## Exercise objective
Each line below from the one containing "Task: Reload the" through the one containing "Image resolution: width=930" should be output exactly as it stands, and no other line should appear.

-- Data listing follows --

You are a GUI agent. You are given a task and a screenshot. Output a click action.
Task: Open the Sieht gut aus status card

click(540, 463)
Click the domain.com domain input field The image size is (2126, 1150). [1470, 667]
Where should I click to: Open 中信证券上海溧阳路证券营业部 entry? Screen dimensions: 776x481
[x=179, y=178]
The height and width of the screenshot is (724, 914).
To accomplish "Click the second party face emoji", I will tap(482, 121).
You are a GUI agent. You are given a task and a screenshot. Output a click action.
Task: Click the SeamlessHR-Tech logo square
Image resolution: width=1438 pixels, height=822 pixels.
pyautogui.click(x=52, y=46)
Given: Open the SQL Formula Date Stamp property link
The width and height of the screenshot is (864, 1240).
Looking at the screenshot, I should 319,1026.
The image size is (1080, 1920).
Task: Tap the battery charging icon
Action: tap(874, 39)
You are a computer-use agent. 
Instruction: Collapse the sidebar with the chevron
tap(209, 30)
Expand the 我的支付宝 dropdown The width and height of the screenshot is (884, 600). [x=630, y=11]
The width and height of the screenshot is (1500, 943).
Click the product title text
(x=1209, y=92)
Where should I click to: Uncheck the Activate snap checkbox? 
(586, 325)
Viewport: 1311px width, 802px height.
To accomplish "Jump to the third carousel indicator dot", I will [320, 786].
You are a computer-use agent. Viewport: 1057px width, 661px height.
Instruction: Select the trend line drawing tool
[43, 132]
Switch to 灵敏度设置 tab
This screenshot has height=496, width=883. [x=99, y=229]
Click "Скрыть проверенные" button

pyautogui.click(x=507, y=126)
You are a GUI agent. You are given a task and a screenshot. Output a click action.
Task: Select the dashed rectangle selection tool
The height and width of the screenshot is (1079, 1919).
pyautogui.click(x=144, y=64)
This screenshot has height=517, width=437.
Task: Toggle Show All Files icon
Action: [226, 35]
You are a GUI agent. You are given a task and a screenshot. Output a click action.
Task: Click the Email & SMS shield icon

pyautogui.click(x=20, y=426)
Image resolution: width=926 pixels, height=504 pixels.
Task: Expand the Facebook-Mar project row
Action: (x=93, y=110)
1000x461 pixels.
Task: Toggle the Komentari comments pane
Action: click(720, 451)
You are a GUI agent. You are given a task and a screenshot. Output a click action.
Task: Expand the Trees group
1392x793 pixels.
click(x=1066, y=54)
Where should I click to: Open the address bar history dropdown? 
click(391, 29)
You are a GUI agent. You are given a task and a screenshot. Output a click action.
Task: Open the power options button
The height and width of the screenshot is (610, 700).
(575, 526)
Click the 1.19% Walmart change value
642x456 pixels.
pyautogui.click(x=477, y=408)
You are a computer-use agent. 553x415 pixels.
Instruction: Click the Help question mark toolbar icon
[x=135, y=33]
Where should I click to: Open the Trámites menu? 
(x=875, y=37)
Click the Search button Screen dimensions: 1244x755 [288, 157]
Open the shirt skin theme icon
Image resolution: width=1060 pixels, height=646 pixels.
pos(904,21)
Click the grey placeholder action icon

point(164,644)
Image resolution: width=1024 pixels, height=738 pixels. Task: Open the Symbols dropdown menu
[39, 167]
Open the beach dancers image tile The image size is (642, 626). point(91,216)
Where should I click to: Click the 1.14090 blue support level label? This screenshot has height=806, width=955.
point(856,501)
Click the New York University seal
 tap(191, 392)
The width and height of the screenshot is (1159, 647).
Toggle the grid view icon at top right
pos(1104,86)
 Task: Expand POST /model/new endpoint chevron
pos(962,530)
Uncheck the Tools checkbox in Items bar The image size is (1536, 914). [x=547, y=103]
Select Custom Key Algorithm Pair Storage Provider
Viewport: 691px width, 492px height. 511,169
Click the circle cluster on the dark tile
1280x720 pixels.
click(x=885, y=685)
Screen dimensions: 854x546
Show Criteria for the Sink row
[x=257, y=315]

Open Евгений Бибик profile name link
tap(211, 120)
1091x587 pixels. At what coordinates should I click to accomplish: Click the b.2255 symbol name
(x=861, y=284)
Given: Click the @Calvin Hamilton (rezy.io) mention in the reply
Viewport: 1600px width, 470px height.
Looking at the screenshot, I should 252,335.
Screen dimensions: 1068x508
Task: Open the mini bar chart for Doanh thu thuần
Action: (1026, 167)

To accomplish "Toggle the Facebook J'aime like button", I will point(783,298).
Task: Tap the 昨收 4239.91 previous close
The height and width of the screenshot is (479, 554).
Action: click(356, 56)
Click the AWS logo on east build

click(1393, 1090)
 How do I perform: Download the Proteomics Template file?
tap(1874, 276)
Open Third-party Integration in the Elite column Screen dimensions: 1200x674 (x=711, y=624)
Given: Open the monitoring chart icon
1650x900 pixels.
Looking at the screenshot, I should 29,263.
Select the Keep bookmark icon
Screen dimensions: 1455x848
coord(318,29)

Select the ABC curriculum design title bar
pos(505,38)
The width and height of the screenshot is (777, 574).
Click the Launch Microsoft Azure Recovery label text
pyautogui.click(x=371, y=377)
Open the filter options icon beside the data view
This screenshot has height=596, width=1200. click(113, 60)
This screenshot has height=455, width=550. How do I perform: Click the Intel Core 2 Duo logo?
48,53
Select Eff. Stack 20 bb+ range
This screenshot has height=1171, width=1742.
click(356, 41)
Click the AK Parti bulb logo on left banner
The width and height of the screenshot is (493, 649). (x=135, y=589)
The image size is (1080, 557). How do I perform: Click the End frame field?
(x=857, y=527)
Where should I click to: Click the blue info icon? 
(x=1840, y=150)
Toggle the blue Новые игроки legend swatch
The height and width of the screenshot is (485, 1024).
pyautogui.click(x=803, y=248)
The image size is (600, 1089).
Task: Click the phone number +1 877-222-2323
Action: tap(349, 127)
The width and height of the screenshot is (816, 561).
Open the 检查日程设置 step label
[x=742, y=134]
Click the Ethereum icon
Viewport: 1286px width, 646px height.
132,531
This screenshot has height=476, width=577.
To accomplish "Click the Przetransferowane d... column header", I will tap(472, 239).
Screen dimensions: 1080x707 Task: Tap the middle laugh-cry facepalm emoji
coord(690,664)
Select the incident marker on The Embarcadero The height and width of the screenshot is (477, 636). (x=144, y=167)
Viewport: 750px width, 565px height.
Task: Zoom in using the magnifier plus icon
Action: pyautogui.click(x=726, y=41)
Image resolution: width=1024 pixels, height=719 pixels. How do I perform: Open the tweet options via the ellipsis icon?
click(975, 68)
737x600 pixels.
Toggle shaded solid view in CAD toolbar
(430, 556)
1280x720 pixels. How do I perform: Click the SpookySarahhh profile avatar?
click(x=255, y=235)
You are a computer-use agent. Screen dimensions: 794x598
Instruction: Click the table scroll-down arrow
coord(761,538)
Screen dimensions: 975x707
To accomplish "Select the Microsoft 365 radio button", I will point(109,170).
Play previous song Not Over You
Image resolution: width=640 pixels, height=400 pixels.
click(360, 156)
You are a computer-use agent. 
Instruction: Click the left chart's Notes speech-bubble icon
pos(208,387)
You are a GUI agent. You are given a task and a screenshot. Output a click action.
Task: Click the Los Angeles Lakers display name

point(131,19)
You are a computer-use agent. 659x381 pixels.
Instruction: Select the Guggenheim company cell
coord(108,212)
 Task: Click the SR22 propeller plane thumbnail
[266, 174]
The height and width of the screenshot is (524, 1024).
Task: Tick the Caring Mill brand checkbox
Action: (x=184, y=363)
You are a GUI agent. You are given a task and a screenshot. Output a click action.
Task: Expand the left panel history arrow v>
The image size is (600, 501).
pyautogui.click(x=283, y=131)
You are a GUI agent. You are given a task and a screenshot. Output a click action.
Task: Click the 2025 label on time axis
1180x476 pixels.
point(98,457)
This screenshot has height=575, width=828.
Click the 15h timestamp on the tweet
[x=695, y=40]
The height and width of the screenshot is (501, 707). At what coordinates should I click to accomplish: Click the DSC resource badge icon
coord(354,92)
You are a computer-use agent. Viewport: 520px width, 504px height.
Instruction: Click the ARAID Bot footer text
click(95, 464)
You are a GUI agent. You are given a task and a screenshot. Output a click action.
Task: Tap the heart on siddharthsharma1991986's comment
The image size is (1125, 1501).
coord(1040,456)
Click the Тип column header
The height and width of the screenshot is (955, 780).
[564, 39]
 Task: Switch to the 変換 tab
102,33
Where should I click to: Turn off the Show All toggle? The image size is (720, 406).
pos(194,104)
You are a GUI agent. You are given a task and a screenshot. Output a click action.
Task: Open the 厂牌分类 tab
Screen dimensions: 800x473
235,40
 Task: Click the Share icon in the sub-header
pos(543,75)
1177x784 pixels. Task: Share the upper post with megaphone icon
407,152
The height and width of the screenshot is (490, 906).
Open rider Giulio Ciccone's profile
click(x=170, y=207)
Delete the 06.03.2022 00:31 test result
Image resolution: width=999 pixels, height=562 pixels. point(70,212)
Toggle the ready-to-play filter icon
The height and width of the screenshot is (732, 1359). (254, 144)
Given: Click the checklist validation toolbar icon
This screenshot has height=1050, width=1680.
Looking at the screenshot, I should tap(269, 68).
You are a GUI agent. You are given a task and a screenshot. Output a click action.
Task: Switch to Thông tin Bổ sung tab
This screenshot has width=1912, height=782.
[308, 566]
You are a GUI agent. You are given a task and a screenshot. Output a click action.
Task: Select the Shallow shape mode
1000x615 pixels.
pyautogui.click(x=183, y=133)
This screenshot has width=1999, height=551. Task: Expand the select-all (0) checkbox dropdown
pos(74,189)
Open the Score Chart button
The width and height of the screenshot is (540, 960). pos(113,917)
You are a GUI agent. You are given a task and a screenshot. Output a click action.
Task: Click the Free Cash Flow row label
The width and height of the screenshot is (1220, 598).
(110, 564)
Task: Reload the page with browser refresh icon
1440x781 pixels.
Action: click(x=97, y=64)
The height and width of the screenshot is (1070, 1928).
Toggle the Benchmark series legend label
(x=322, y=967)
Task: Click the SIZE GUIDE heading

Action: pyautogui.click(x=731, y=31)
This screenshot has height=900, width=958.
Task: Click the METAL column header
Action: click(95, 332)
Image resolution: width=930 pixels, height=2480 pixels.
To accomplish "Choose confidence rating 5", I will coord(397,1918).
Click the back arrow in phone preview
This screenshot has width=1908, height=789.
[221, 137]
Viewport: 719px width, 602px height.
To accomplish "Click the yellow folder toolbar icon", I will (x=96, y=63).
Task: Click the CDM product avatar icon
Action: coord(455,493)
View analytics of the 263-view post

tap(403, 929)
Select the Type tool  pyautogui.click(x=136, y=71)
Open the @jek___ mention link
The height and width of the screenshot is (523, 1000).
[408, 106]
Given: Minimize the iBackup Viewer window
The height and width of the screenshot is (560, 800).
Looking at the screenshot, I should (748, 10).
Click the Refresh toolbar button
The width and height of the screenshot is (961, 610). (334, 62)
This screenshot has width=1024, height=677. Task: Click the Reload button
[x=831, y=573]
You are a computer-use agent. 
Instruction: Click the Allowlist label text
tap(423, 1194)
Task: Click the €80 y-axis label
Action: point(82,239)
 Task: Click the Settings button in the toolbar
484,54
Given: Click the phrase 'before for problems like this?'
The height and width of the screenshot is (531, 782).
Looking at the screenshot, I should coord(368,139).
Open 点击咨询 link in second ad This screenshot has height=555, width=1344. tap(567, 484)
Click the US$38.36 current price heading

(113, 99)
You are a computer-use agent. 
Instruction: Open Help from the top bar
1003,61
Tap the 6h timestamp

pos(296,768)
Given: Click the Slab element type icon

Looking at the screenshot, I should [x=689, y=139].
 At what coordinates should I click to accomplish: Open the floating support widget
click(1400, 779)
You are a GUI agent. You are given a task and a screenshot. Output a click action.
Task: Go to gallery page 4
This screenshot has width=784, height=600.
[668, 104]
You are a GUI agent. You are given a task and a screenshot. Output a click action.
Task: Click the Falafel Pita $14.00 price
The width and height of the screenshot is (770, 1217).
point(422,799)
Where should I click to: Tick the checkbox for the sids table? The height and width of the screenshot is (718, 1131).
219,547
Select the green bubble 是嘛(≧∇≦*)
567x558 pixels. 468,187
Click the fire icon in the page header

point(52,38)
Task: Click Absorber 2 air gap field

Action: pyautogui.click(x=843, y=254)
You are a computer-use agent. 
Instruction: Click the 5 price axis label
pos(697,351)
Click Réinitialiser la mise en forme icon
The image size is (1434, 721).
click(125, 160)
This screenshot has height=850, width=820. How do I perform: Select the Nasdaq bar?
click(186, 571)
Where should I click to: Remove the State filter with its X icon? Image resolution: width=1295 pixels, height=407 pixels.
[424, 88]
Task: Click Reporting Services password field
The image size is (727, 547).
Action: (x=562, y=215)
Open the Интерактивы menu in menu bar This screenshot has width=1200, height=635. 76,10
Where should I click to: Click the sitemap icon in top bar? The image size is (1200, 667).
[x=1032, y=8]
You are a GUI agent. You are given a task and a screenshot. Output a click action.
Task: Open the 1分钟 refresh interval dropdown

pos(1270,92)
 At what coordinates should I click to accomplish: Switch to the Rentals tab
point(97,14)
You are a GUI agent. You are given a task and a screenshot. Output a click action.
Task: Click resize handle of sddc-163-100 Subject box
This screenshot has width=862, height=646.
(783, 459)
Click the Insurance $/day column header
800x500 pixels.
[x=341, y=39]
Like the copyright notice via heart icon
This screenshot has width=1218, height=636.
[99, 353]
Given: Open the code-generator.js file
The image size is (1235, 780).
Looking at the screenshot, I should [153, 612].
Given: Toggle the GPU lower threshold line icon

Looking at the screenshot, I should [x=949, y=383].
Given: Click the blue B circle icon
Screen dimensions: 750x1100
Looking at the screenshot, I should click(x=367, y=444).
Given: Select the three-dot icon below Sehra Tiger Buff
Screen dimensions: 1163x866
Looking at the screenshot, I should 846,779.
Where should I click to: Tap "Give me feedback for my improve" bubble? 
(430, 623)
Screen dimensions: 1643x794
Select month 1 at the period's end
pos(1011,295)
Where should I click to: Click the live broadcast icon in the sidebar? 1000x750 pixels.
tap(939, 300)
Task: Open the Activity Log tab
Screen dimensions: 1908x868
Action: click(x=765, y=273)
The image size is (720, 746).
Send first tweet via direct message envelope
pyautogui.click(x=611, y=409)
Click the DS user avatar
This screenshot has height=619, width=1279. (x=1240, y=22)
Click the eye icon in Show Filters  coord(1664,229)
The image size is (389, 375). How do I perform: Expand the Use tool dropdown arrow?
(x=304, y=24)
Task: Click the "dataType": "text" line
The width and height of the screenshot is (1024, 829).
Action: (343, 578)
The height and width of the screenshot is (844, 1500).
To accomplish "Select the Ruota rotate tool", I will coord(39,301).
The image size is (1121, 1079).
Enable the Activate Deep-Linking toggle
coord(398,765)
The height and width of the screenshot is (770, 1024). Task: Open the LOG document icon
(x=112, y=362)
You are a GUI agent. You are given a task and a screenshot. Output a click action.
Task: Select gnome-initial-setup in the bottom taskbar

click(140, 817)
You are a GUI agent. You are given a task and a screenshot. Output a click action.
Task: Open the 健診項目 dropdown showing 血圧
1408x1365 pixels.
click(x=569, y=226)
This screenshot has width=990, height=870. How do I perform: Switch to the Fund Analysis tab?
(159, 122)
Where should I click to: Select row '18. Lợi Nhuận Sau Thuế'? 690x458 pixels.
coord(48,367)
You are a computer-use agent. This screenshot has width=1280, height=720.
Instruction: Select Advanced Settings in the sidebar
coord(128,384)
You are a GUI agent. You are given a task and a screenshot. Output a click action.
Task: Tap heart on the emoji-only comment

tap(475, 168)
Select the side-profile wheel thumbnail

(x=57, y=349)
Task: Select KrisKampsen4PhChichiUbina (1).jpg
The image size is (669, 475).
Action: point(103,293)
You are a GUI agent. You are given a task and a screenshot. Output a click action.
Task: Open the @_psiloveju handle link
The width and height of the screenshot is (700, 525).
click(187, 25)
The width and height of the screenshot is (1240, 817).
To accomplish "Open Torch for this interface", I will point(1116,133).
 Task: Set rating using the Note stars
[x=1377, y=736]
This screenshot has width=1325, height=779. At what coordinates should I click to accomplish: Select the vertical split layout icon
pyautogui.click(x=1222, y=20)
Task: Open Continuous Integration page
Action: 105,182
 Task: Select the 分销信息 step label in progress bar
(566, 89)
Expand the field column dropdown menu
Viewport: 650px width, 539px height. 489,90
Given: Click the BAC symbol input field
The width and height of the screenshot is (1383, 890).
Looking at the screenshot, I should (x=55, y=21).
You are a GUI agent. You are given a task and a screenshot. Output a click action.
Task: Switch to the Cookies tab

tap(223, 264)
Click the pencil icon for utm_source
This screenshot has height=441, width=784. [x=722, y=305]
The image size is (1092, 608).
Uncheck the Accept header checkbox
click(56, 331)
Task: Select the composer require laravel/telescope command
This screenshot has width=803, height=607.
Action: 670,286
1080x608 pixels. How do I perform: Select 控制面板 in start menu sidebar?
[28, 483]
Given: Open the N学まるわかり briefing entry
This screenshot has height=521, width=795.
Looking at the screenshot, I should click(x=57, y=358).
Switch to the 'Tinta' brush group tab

-- Data listing concluded --

## Reply to the task
Task: Reload the page with browser refresh icon
1440x781 pixels.
Action: click(x=97, y=64)
The height and width of the screenshot is (1070, 1928).
Toggle the Benchmark series legend label
(x=322, y=967)
Task: Click the SIZE GUIDE heading

Action: pyautogui.click(x=731, y=31)
This screenshot has height=900, width=958.
Task: Click the METAL column header
Action: click(95, 332)
Image resolution: width=930 pixels, height=2480 pixels.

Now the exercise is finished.